Records for the task:
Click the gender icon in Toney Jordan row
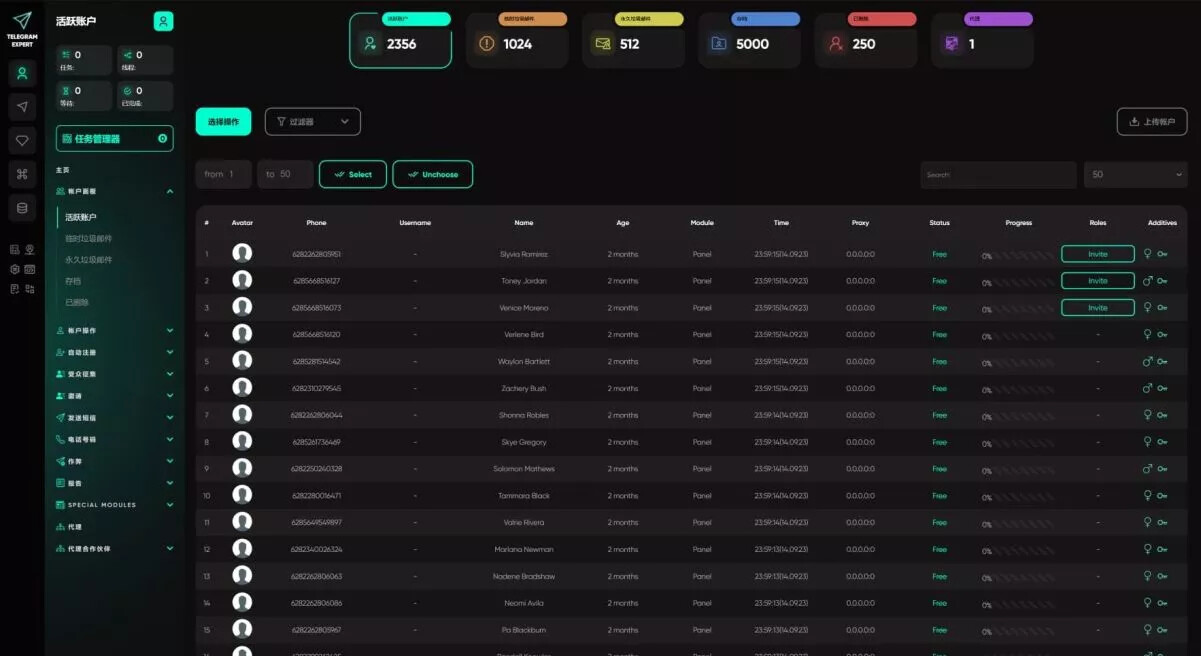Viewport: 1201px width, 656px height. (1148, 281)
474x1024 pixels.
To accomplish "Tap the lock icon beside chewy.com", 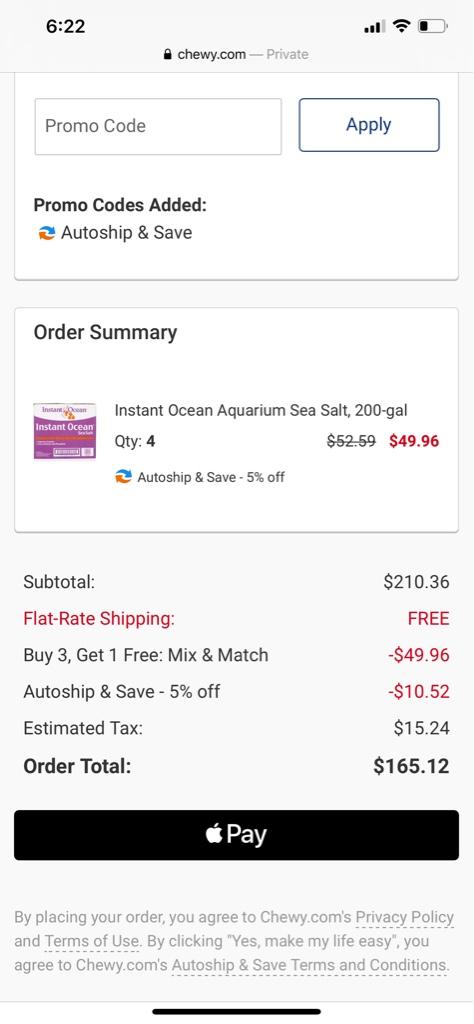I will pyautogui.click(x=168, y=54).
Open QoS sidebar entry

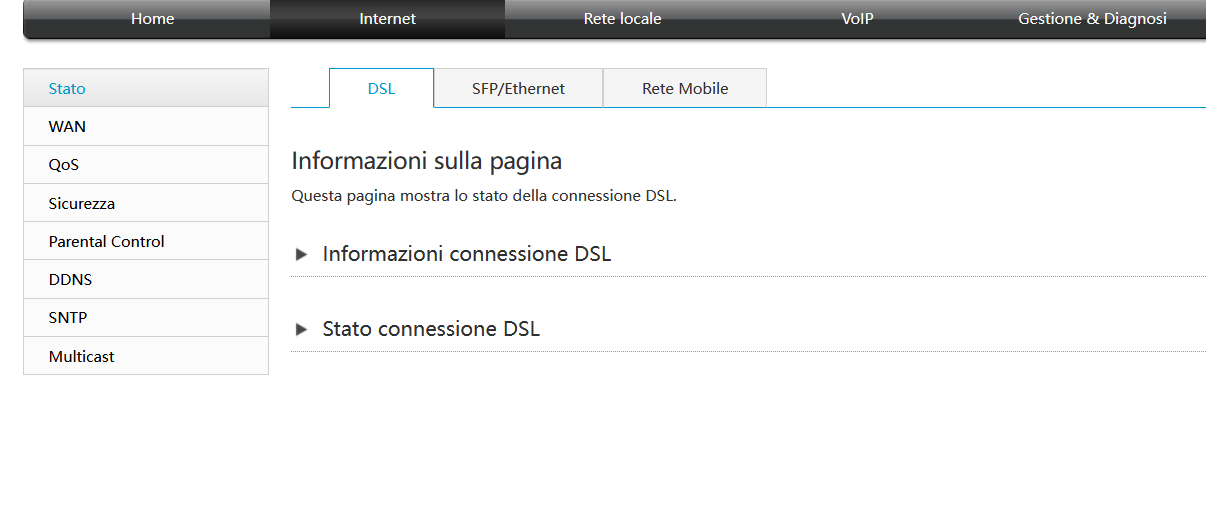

==

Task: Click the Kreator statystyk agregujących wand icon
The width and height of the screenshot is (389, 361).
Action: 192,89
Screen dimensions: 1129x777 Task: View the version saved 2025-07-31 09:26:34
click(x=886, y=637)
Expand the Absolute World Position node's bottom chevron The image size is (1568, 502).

--

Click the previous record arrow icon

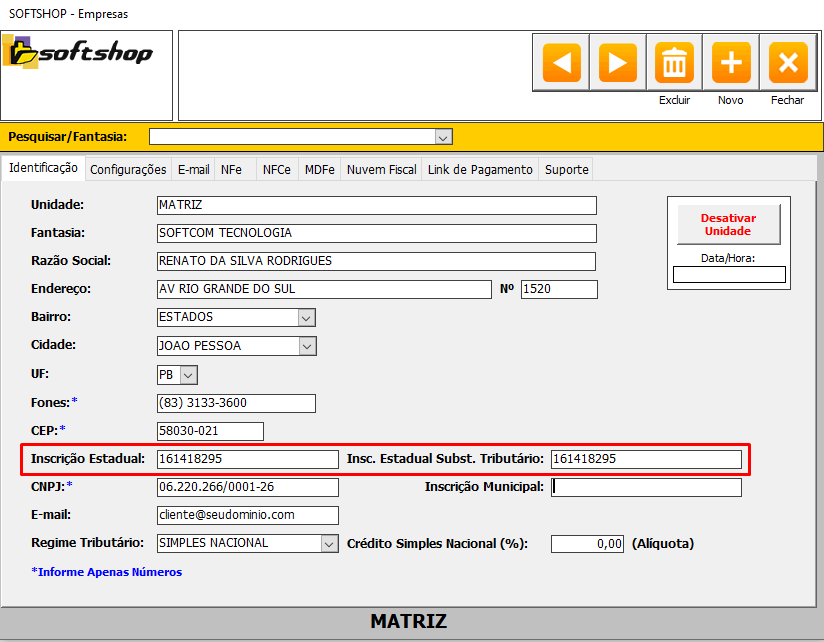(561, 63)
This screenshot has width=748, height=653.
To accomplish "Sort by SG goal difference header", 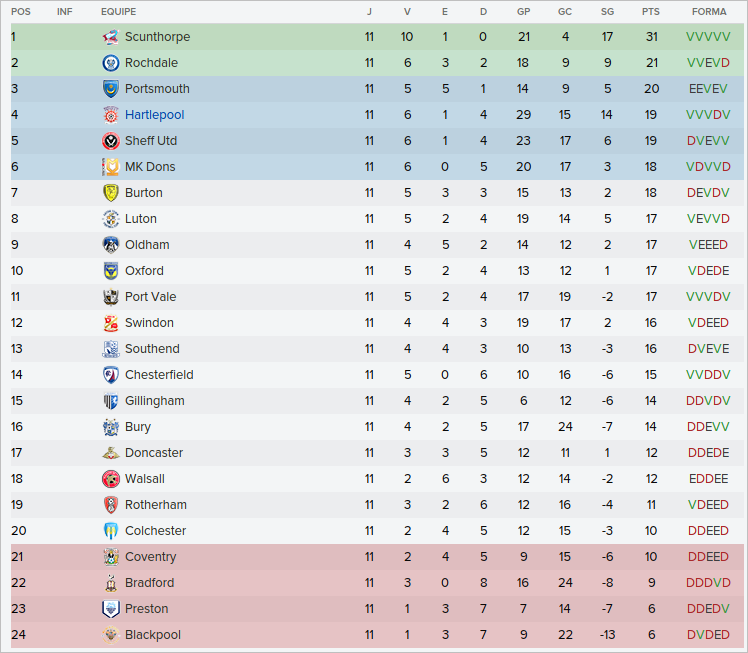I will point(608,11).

The task: Above are the entries. Quote exactly the lines from the one bearing "The width and" through the one bearing "Expand the Absolute".

Solved exercise:
The width and height of the screenshot is (389, 361).
Action: 192,89
Screen dimensions: 1129x777 Task: View the version saved 2025-07-31 09:26:34
click(x=886, y=637)
Expand the Absolute World Position node's bottom chevron The image size is (1568, 502).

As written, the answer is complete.